Logic indicates that bunnies don’t lay or distribute chicken eggs and that Mr. Claus is too big to fit down a chimney. (We had no chimney and were told Santa squeezed himself into the heating ducts.) Like many friends, I grew up believing that God was merely Santa Claus for adults.
With offshore winds and warming water, Easter during my adolescence was a time to surf. We were raised Catholic, and so our water time was cut short by Sunday mass. That was okay, really — a good time to snooze and recover from a Saturday night hangover.
I recall many perfect surf days in our home breaks of Huntington, Newport and Doheny. The grand finale was North County where waves were glassy all day and a crowd was maybe 15 people at Swami’s. Couldn’t wait to graduate high school and move there. Good choice.
Life was peaceful and easy until it was interrupted again by that guy on the cross. What could he want with a pagan surfer like me? I had my god in a 7-foot, 10-inch Dick Brewer pintail. I sacrificed on the altar of unskilled labor, and was rewarded by paradises called Hawaii, Australia and New Zealand.
Then, I made a risky decision — one that once could mean death and now might lead to being ostracized by a secular humanistic society. I became a Christian over half a century ago. While I feel the renewal of the effects of that decision daily, they come into sharp focus every Easter Sunday.
I realize that Easter has pagan roots and is a celebration of spring. But that’s not what Easter means to me.
According to the Gospel of Luke 24: 1-8, “On the first day of the week, very early in the morning, the women took the spices they had prepared and went to the tomb. 2 They found the stone rolled away from the tomb, 3 but when they entered, they did not find the body of the Lord Jesus. 4 While they were wondering about this, suddenly two men in clothes that gleamed like lightning stood beside them. 5 In their fright the women bowed down with their faces to the ground, but the men said to them, “Why do you look for the living among the dead? 6 He is not here; he has risen! Remember how he told you, while he was still with you in Galilee: 7 ‘The Son of Man must be delivered over to the hands of sinners, be crucified and on the third day be raised again.’” 8 Then they remembered his words.”
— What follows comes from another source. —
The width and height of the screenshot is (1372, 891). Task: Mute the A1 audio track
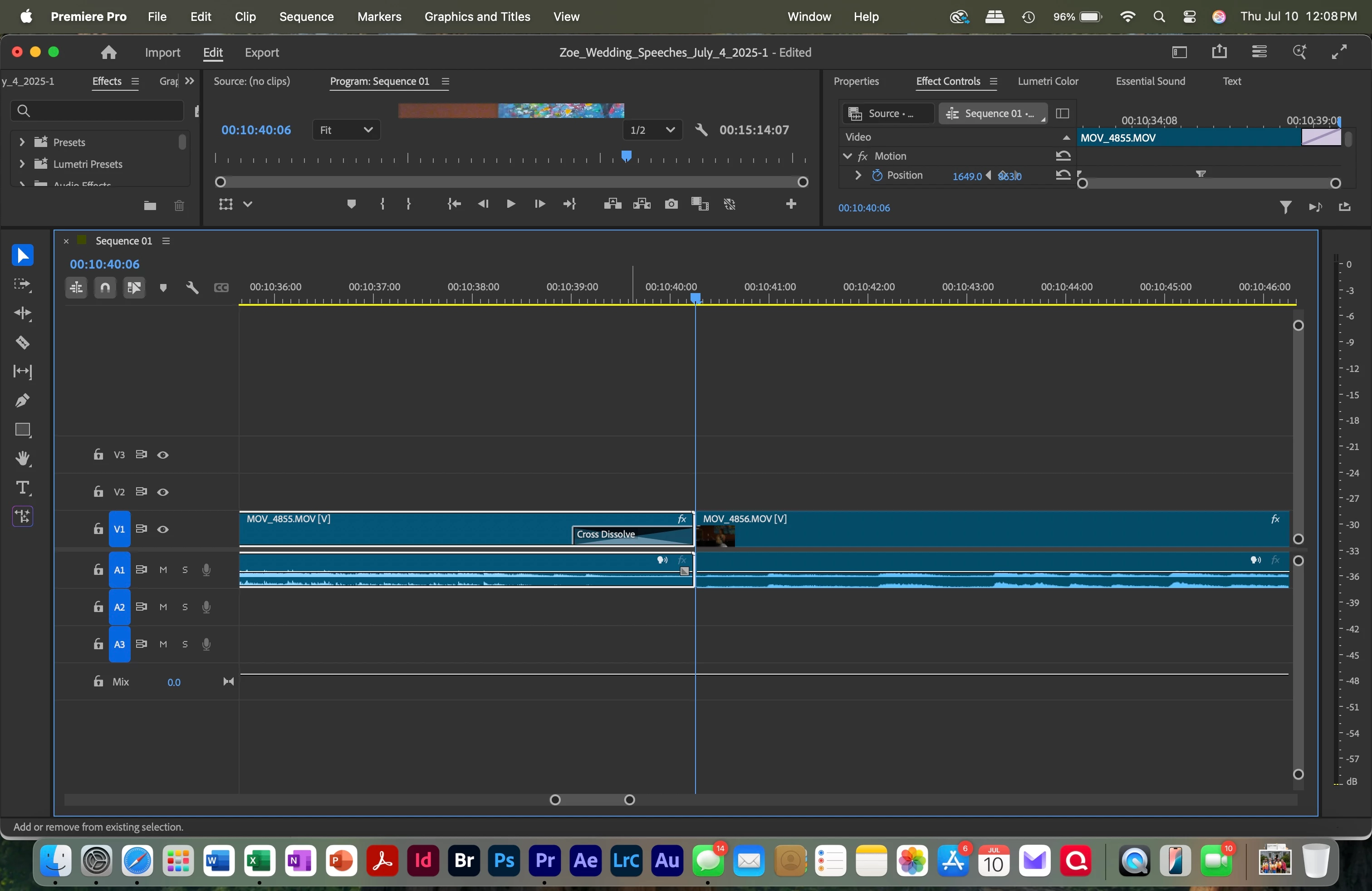[x=163, y=570]
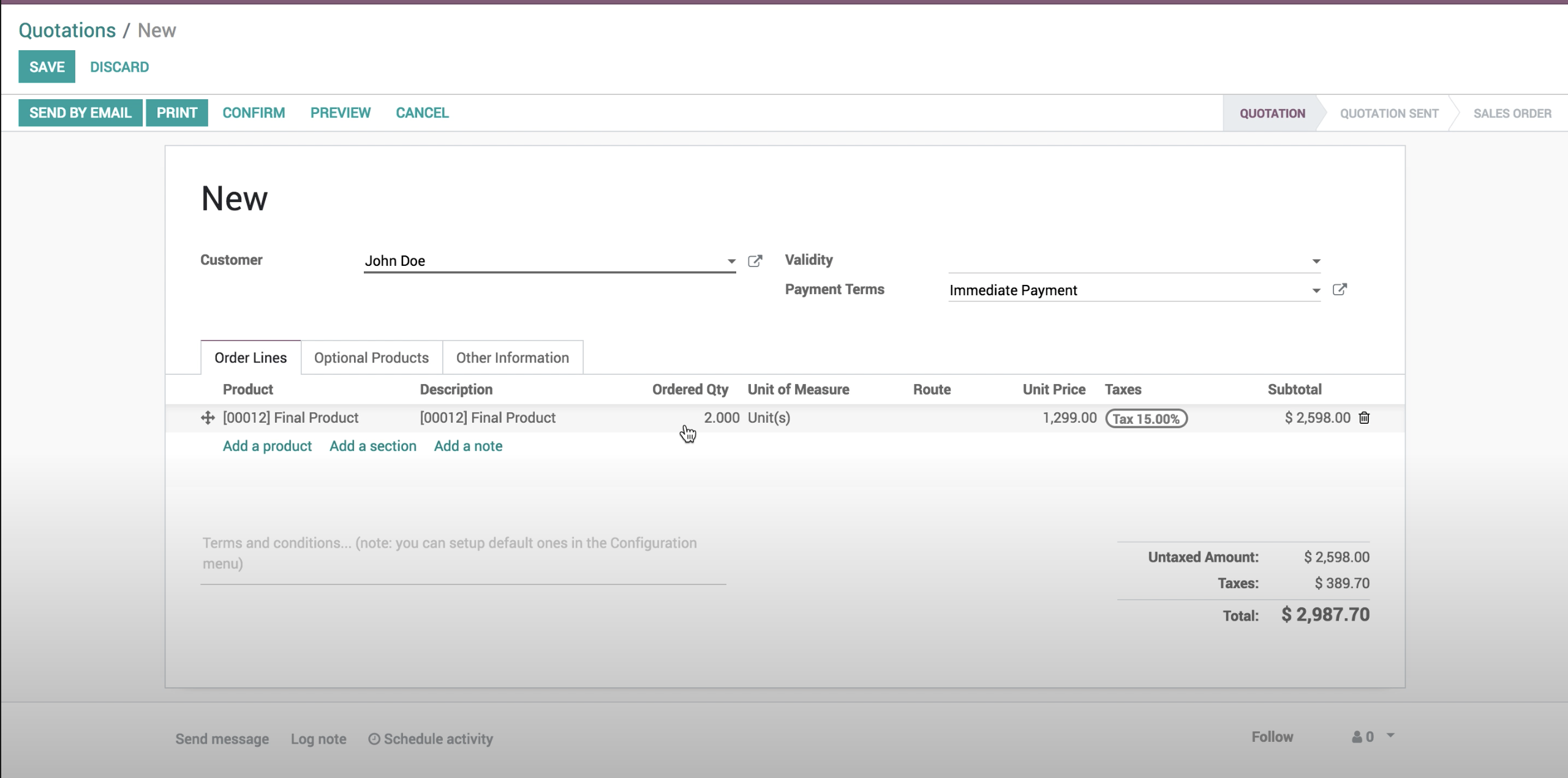Image resolution: width=1568 pixels, height=778 pixels.
Task: Open Payment Terms record via external link icon
Action: pos(1341,289)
I try remembering his words. They do not hinder my life or make it any less enjoyable. In fact, they enhance the joy of it as I ride a wave, encounter a school of dolphins or watch the sun set over the Pacific.
Of course, we don’t all have to believe this to get along. You can celebrate Resurrection Sunday, or Passover, or egg-laying bunnies. Happy Easter, or something, dear friends.